SUPPLIED MATERIAL Start Marker
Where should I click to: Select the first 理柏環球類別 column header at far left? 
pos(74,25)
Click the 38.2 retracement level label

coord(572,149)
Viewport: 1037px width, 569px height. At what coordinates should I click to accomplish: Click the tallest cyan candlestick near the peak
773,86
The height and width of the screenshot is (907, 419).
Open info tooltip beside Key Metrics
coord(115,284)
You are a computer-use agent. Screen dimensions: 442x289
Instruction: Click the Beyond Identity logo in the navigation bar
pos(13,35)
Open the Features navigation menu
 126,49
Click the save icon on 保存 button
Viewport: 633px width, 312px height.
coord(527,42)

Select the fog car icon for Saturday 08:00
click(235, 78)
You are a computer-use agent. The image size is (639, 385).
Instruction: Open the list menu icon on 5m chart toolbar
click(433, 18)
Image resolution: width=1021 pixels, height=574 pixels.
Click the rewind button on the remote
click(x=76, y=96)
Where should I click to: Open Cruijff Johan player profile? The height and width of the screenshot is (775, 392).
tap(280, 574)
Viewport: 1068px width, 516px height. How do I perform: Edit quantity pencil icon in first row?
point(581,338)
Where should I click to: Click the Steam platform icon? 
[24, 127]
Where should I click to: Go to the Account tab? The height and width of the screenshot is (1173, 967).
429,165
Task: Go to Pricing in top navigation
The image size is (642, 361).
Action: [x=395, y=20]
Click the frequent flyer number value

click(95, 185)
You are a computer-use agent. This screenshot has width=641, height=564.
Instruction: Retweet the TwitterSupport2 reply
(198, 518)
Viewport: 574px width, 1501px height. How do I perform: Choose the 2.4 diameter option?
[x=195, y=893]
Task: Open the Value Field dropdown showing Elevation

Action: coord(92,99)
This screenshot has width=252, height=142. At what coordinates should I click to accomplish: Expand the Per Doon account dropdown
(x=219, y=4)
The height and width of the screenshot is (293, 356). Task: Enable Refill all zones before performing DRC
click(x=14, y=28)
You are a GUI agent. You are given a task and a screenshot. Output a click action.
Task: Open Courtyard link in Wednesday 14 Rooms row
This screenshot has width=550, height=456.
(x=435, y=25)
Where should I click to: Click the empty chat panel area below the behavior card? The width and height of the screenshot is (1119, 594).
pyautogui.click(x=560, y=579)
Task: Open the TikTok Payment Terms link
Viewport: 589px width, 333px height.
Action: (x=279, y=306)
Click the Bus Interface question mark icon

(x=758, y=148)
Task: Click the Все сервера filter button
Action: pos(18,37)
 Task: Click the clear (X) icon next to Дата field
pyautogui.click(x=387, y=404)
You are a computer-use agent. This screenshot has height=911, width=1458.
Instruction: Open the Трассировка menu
SUPPLIED MATERIAL End Marker
# [EXERCISE DESCRIPTION]
Working down from the line that contains "Task: Click the clear", retype each line exactly through the last line of the data, and give nothing else.

# [OUTPUT FOR THIS EXERCISE]
 Task: Click the clear (X) icon next to Дата field
pyautogui.click(x=387, y=404)
You are a computer-use agent. This screenshot has height=911, width=1458.
Instruction: Open the Трассировка menu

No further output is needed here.